## Data in this exercise

+---+

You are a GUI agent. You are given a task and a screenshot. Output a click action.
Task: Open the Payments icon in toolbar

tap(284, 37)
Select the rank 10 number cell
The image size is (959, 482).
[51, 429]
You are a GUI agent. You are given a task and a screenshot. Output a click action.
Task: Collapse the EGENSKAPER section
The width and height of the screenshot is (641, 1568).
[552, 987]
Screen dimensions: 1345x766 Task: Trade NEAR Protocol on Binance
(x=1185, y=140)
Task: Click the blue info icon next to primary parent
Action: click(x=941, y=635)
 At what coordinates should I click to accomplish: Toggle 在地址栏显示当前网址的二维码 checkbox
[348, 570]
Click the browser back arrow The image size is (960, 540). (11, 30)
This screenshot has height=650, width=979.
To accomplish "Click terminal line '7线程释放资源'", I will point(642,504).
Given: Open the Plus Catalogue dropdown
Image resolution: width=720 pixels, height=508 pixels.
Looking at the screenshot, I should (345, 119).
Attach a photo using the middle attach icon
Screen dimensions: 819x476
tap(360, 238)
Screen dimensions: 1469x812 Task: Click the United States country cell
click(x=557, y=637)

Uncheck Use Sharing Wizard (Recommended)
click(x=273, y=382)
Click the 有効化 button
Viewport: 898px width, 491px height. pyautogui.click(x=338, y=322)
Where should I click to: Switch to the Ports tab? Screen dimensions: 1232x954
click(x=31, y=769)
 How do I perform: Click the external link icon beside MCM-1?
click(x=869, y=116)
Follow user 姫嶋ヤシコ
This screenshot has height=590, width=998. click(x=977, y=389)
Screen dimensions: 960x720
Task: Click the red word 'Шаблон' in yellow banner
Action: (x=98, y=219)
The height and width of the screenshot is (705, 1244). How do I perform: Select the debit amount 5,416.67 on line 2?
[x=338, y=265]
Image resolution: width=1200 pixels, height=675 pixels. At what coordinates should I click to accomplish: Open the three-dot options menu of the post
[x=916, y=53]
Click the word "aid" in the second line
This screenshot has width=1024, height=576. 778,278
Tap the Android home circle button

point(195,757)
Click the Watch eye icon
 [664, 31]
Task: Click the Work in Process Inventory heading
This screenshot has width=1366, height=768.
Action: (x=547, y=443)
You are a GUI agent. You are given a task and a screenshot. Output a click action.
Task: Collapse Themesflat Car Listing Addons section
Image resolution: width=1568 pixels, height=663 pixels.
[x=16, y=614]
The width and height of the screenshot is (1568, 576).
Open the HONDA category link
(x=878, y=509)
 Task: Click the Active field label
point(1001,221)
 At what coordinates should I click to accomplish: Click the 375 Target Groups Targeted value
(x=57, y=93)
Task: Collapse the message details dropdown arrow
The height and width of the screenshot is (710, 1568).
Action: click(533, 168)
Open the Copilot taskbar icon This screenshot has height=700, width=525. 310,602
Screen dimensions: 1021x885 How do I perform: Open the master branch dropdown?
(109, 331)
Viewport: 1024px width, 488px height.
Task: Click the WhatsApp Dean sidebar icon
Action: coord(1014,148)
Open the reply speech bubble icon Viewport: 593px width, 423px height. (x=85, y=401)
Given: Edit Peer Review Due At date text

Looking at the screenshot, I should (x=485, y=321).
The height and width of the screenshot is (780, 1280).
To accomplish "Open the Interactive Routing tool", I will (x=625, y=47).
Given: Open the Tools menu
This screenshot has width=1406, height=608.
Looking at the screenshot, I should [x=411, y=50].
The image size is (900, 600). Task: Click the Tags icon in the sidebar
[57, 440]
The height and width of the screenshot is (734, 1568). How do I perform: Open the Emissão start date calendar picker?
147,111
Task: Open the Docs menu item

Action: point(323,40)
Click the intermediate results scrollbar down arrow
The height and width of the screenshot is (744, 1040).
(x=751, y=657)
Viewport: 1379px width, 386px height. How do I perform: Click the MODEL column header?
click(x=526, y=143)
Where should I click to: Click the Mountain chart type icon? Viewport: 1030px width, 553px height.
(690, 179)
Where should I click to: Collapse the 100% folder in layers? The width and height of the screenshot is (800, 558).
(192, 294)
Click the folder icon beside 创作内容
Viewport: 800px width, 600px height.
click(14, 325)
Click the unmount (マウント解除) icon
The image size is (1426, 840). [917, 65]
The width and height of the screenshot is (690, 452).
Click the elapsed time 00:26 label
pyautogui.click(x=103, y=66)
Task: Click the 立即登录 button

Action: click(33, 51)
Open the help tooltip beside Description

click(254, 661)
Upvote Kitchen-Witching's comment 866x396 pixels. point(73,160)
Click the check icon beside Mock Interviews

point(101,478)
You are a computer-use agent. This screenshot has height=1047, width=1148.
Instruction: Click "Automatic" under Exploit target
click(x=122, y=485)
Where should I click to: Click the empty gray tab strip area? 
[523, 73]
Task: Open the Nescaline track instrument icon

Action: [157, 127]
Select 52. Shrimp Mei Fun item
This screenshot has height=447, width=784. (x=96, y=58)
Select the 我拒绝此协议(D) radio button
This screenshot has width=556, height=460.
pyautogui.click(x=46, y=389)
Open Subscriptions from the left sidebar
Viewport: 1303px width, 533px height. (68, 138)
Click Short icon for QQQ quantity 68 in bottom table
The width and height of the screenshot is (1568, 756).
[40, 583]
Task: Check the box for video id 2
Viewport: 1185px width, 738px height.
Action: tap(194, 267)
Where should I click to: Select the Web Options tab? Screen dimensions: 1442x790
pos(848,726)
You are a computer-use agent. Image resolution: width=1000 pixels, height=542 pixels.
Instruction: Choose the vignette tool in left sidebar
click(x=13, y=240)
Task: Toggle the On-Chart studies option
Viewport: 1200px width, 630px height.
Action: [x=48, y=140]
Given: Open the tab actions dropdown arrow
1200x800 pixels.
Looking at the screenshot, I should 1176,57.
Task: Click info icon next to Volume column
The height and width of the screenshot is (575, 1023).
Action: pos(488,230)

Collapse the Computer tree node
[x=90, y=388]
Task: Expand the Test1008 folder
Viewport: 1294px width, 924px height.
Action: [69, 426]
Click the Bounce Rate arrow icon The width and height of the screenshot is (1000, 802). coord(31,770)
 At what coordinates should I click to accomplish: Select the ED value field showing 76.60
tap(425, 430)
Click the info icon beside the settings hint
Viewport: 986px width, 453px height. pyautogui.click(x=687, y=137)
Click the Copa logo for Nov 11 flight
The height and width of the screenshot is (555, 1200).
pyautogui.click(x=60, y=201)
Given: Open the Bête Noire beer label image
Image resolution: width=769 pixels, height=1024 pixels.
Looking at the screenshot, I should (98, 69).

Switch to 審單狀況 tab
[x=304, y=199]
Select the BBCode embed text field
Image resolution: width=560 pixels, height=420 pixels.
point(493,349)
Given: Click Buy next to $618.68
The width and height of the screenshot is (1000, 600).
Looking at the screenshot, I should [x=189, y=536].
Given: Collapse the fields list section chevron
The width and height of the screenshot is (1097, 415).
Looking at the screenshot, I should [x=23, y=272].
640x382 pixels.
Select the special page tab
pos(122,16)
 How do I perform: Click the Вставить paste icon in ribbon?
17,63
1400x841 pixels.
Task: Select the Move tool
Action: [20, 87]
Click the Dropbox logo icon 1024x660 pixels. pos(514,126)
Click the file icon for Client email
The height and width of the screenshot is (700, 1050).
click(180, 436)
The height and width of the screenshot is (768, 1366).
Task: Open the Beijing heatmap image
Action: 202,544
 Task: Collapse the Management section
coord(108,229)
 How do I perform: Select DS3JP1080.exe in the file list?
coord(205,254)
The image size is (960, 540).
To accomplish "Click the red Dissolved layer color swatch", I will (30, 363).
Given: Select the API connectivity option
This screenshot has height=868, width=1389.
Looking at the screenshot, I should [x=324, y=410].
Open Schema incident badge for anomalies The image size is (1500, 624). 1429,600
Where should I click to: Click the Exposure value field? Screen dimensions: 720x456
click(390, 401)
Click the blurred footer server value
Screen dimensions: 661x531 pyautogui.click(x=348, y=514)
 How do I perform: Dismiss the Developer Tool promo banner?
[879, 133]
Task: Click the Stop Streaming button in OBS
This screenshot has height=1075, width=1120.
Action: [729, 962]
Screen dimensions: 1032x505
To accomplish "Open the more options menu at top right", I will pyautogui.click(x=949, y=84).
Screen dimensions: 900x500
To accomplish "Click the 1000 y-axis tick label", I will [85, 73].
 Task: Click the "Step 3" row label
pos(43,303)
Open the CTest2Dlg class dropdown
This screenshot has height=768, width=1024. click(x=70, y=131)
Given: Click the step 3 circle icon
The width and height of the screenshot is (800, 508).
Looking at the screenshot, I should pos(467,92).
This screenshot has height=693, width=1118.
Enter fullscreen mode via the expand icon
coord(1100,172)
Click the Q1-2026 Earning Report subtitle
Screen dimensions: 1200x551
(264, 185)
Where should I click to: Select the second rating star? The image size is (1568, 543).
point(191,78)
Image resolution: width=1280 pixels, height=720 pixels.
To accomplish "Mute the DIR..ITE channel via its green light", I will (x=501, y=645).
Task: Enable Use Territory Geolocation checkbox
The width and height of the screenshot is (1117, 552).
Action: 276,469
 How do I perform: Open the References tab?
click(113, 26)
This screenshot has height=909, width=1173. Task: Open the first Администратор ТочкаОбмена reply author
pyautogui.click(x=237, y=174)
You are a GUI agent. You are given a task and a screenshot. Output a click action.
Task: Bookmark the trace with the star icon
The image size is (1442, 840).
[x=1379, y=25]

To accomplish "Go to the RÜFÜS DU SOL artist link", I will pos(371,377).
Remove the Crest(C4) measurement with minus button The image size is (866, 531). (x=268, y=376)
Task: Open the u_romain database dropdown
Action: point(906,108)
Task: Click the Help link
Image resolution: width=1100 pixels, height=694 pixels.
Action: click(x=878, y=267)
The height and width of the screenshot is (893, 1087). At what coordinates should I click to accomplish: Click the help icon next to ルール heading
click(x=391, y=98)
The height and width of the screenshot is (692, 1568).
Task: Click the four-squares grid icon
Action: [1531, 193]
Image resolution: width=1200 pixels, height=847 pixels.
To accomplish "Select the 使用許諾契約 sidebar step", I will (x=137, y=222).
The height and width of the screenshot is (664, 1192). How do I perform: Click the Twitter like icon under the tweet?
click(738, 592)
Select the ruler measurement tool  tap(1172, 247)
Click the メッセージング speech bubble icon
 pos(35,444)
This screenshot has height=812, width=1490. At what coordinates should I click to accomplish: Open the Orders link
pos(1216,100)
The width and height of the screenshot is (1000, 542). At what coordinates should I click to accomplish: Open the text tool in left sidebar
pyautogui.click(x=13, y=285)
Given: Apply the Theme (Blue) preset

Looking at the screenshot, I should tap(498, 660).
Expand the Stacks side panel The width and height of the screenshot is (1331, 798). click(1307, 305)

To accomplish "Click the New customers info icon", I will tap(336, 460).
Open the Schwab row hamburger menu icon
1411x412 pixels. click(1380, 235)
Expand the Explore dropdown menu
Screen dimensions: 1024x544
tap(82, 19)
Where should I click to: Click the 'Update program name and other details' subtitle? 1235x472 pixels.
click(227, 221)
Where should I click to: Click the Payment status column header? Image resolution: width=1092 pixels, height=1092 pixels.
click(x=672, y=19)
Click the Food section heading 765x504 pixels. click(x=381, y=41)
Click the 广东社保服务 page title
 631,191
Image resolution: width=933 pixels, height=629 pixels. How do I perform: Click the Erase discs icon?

+---+

## Task to complete
Find and copy each line of the data where "arrow" is present.

## Response to the task
Click the browser back arrow The image size is (960, 540). (11, 30)
Task: Collapse the message details dropdown arrow
Click the intermediate results scrollbar down arrow
Given: Open the tab actions dropdown arrow
Click the Bounce Rate arrow icon The width and height of the screenshot is (1000, 802). coord(31,770)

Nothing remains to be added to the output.